When fact is stranger than fiction

Returning home from my summer break was one of those occasions when fact was stranger than fiction.
On the flight, one of the films on offer was Kingsman starring, amongst others, Colin Firth. I won’t spoil the plot but it basically involves a spy organisation who recruit a young person with a particularly troubled background and who is heading for a life behind bars. Not the usual James Bond recruitment ground. It therefore came as some surprise, and no little shock, on my return to find references to children and young people being used as covert human intelligence sources under the auspices of the Regulation of Investigatory Powers Act 2000. Since my return I have spoken with colleagues working in local authorities across the country and it seems many, if not all, directors were unaware of children being asked to take part in covert operations.

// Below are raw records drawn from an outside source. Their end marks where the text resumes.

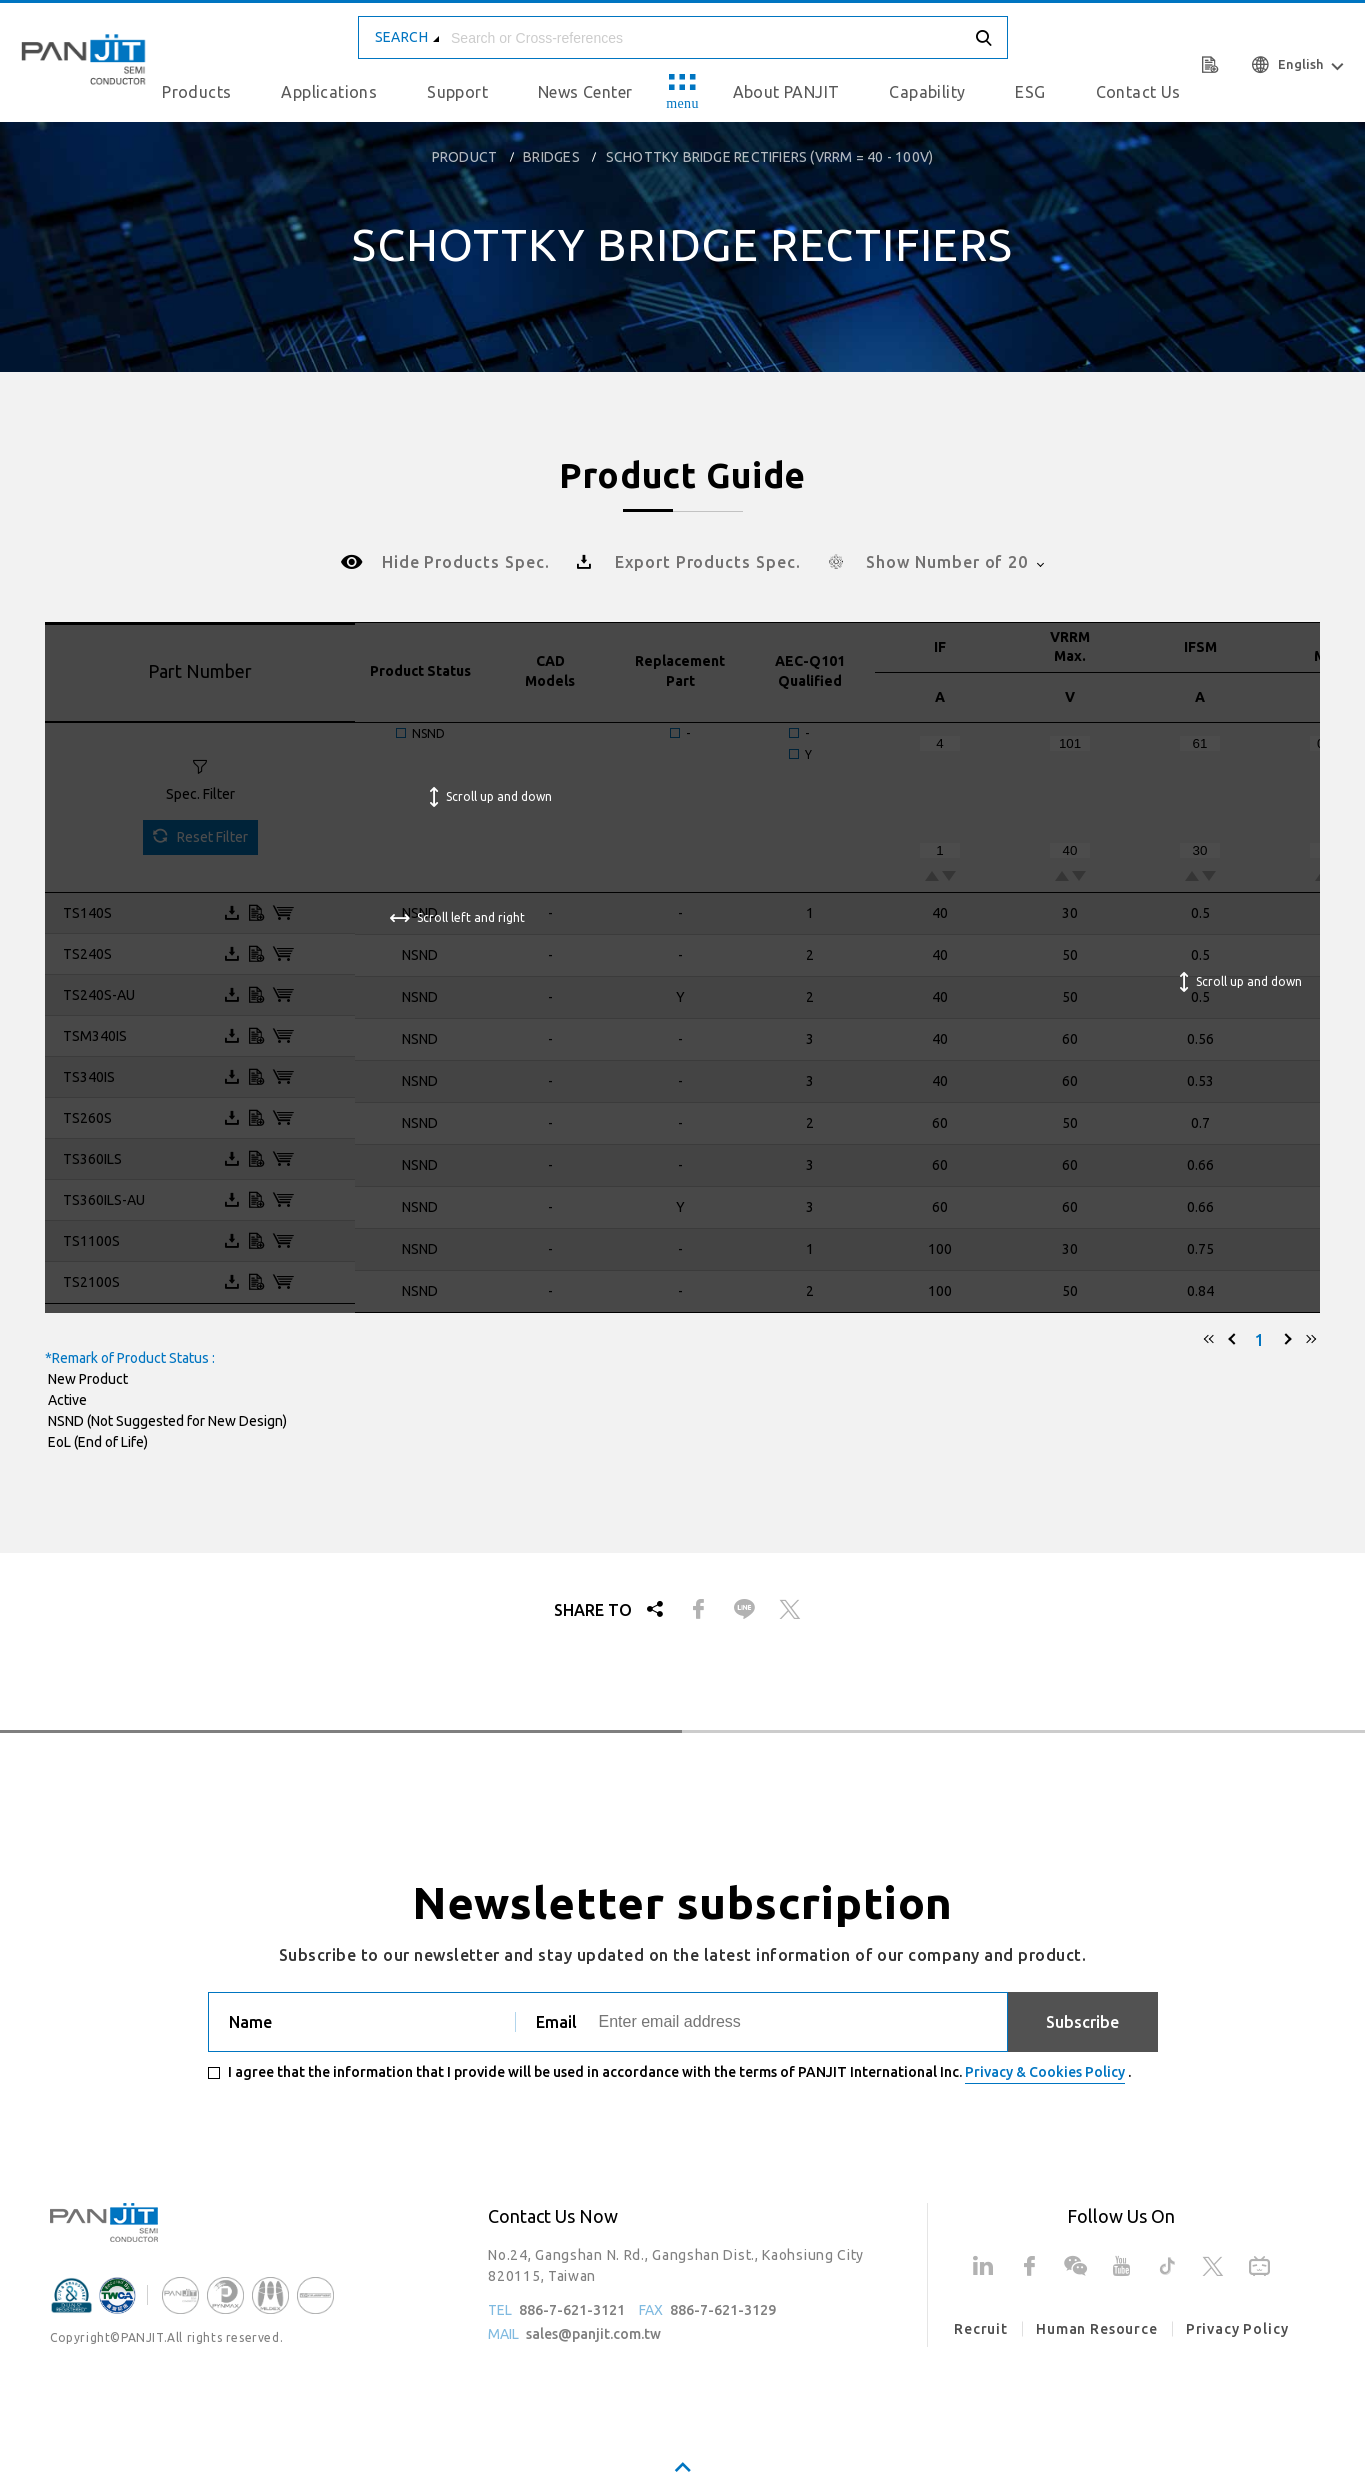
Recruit (981, 2329)
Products (196, 92)
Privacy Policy (1237, 2329)
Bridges (551, 157)
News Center (585, 92)
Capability (927, 92)
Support (457, 92)
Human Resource (1097, 2329)
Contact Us (1138, 92)
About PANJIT (786, 92)
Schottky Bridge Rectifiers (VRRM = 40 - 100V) (769, 157)
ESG (1030, 92)
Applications (329, 92)
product (464, 157)
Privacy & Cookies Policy (1045, 2072)
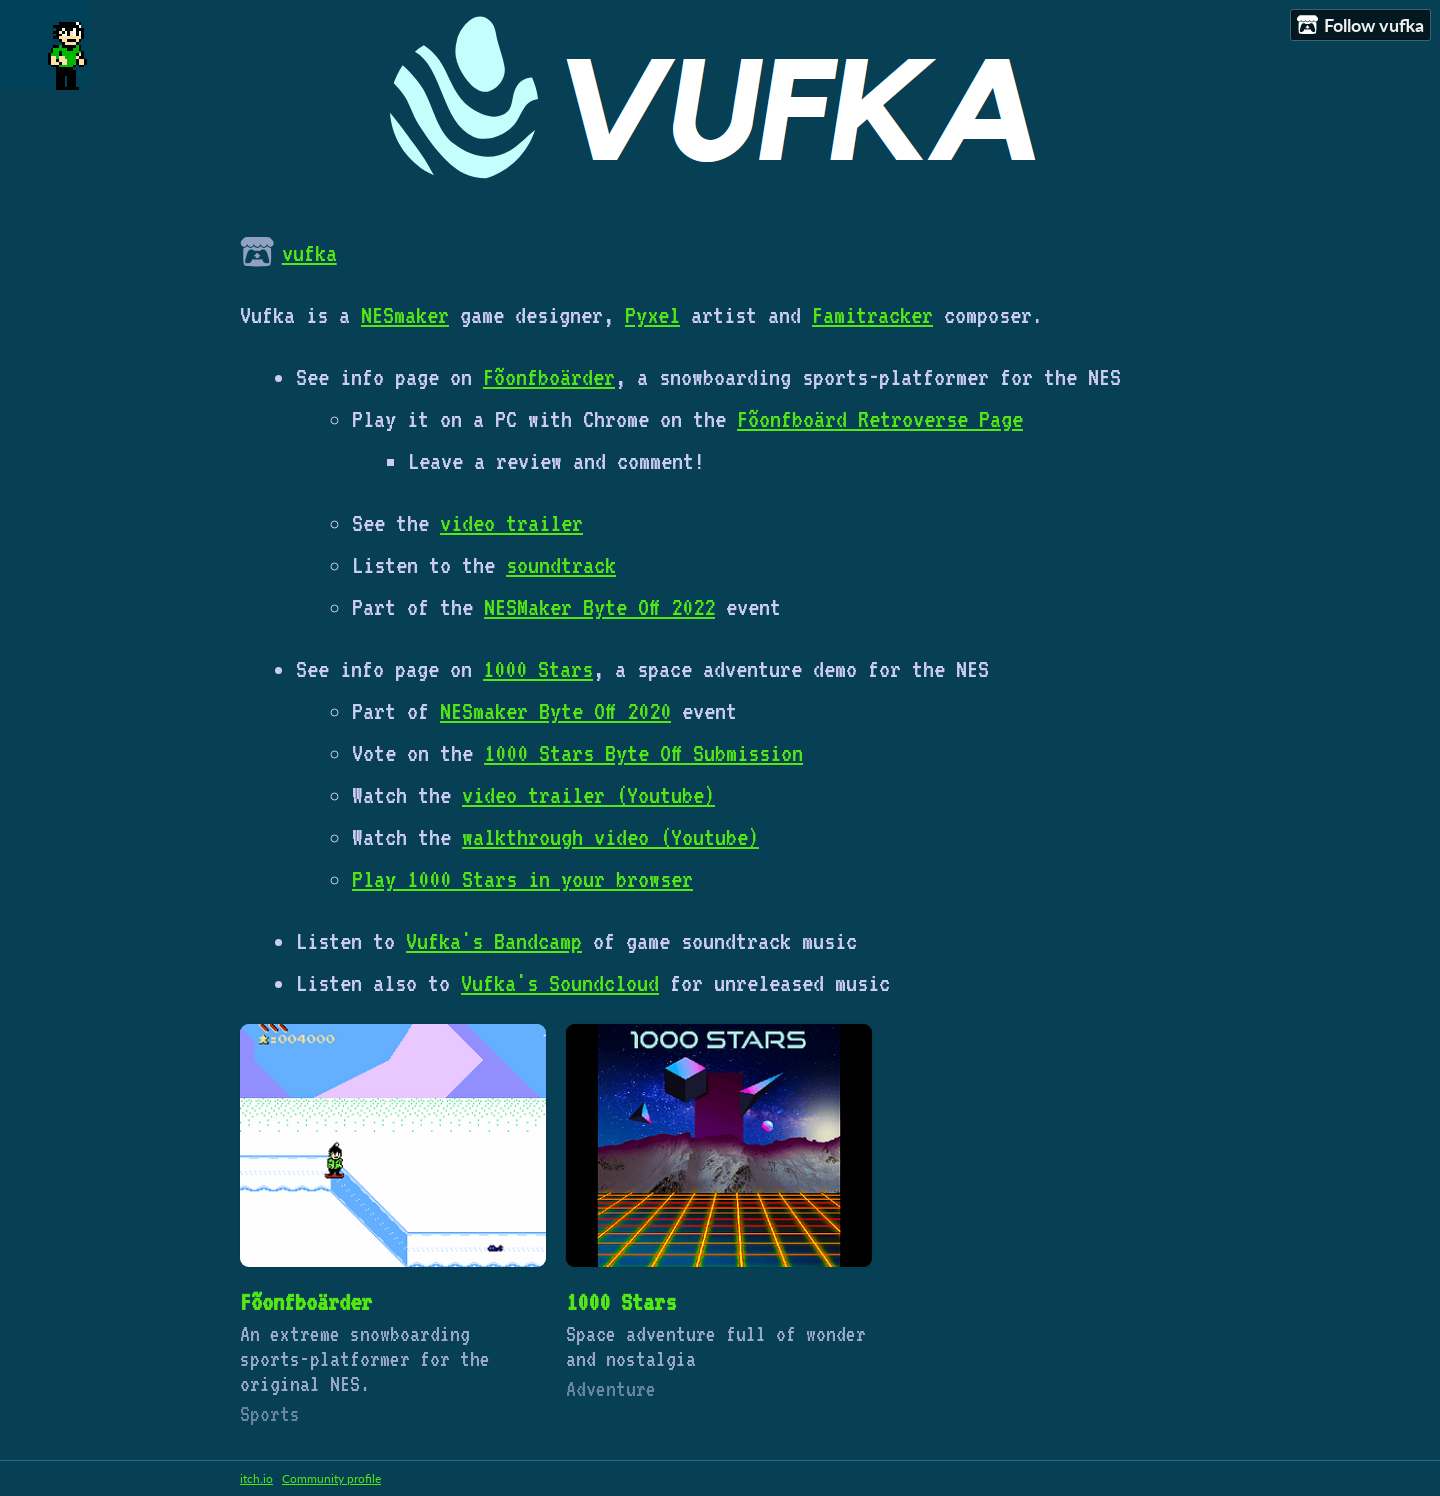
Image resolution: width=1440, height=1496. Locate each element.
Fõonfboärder (549, 377)
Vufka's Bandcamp (494, 941)
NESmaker (405, 315)
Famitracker (872, 315)
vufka (309, 253)
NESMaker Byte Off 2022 (599, 607)
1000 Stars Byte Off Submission (643, 753)
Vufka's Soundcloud (560, 983)
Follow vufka (1360, 25)
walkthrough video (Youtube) (610, 837)
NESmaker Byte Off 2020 (555, 711)
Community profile (331, 1478)
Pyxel (652, 315)
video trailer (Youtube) (588, 795)
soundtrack (561, 565)
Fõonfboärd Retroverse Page (880, 419)
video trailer (511, 523)
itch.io (256, 1478)
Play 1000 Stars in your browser (522, 879)
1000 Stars (538, 669)
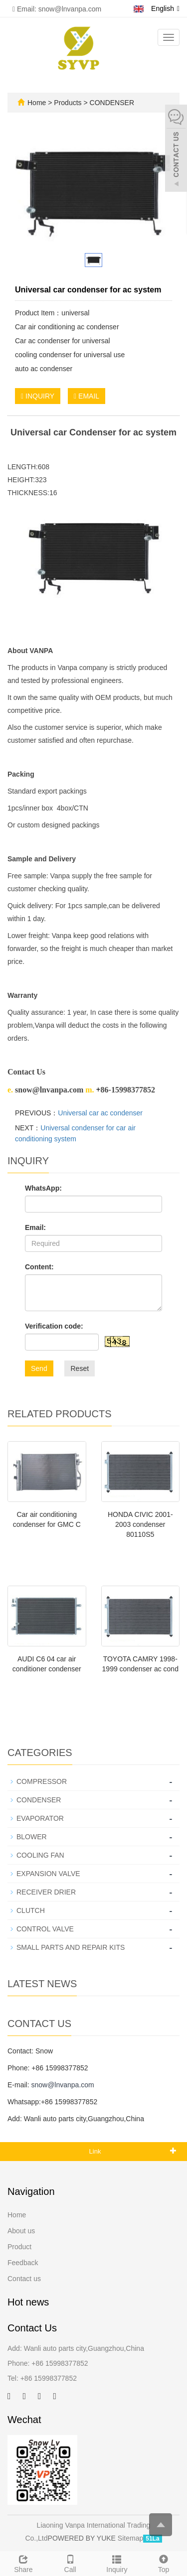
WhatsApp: (43, 1188)
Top (163, 2563)
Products (68, 103)
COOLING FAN (40, 1855)
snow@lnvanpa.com (62, 2085)
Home (36, 103)
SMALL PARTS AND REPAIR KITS (70, 1947)
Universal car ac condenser (100, 1113)
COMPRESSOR (41, 1781)
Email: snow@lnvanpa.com (56, 9)
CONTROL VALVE (45, 1929)
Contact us (24, 2279)
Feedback (22, 2263)
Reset (79, 1368)
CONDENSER (111, 103)
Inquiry (117, 2563)
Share (23, 2563)
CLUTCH (30, 1910)
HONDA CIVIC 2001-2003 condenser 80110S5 (140, 1524)
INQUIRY (37, 396)
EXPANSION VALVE (48, 1874)
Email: (35, 1227)
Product (19, 2247)
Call (70, 2563)
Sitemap (130, 2538)
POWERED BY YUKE (83, 2538)
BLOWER (31, 1837)
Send (39, 1368)
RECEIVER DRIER (46, 1892)
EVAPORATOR (40, 1818)
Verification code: (54, 1326)
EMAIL (86, 396)
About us (21, 2231)
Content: (39, 1267)
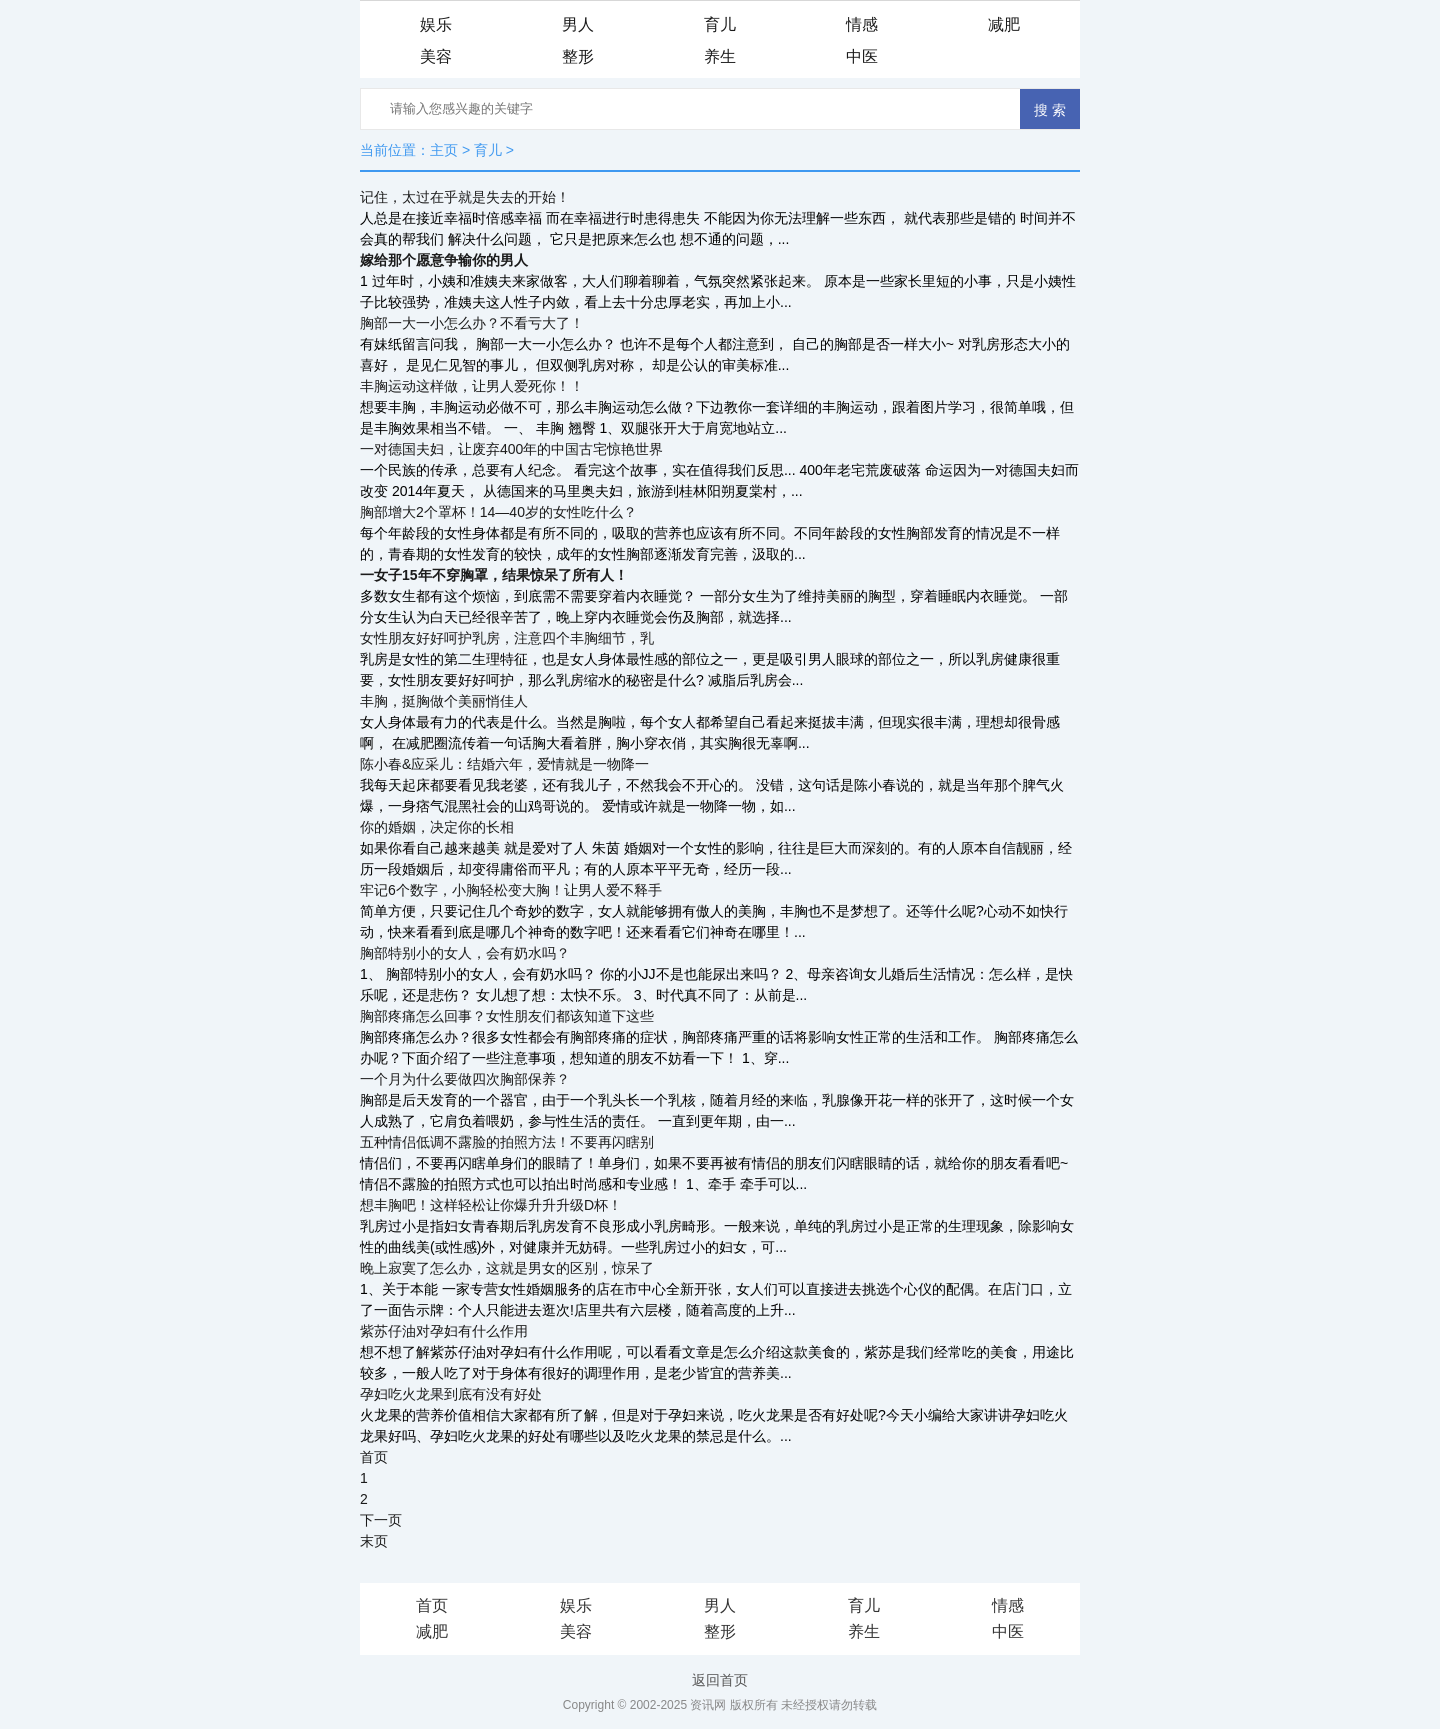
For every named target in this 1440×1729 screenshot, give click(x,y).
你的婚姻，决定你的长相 (437, 827)
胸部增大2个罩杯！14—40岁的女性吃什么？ (498, 512)
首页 (374, 1457)
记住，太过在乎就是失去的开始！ (465, 197)
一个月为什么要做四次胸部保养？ (465, 1079)
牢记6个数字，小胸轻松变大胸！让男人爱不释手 (511, 890)
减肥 (1004, 24)
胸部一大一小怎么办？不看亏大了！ (472, 323)
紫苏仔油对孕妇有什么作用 (444, 1331)
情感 (862, 24)
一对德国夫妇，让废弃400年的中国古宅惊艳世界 (511, 449)
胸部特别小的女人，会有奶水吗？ (465, 953)
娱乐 (436, 24)
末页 (374, 1541)
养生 (720, 56)
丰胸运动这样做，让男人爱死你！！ (472, 386)
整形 (578, 56)
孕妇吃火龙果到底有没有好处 (451, 1394)
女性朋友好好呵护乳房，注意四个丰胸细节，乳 (507, 638)
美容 (436, 56)
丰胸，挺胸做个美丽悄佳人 (444, 701)
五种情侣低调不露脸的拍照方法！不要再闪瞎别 (507, 1142)
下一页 (381, 1520)
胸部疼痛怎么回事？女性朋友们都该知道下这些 (507, 1016)
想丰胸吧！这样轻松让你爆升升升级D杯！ (491, 1205)
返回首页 (720, 1680)
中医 (862, 56)
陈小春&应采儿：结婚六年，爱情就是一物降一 (504, 764)
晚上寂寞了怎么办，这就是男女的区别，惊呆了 (507, 1268)
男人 (578, 24)
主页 (444, 150)
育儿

In the most extreme cases this practice is clearly at odds with the basic principles of safeguarding vulnerable children and young people. I don’t believe we have been consulted either nationally or locally on a case by case basis on the principles of this policy, yet directors of children’s services have a legal duty to protect and promote the health, safety and welfare of all children and young people. We also remain completely in the dark about the criteria used to select children to fulfil this role, the kinds of situations they are being sent into or the support they are offered before, during or after undertaking this role. We don’t know the numbers involved nor the age and profile of those who are gathering intelligence on behalf of the police or security services. Whether any of them are in care is a significant concern given our corporate parenting duties.
When questioned by the Chair of the House of Lords Secondary Legislation Scrutiny Committee, the Minister of State for Security and Economic Crime at the Home Office indicated that previous criminal activity is a main factor for selecting young people. However, this overlooks the inherent vulnerability of children who are criminally exploited by unscrupulous adults and are coerced into committing crimes. The risks appear huge and, whilst I am aware of the longstanding use of children and young people to support trading standards operations, there’s an enormous difference between a 15-year-old being asked to buy cigarettes from a corner shop and them engaging in risky, and potentially dangerous, situations to help build a criminal prosecution case against violent sex offenders, radical extremists and drug dealers.
I’m pleased that members of the Scrutiny Committee have highlighted this issue and will be examining it further in the coming weeks. Without their challenge to the Home Office in response to a seemingly routine amendment to the legislation process, we might have remained completely ignorant of this situation.
Whilst things turned out rather well for Gary “Eggsy” Unwin, the gang protagonist in the Kingsman, I fear there won’t be the same happy Hollywood ending for other young people drawn into this world and I will take a keen interest in how this matter unfolds when it goes before the Joint Committee on Human Rights.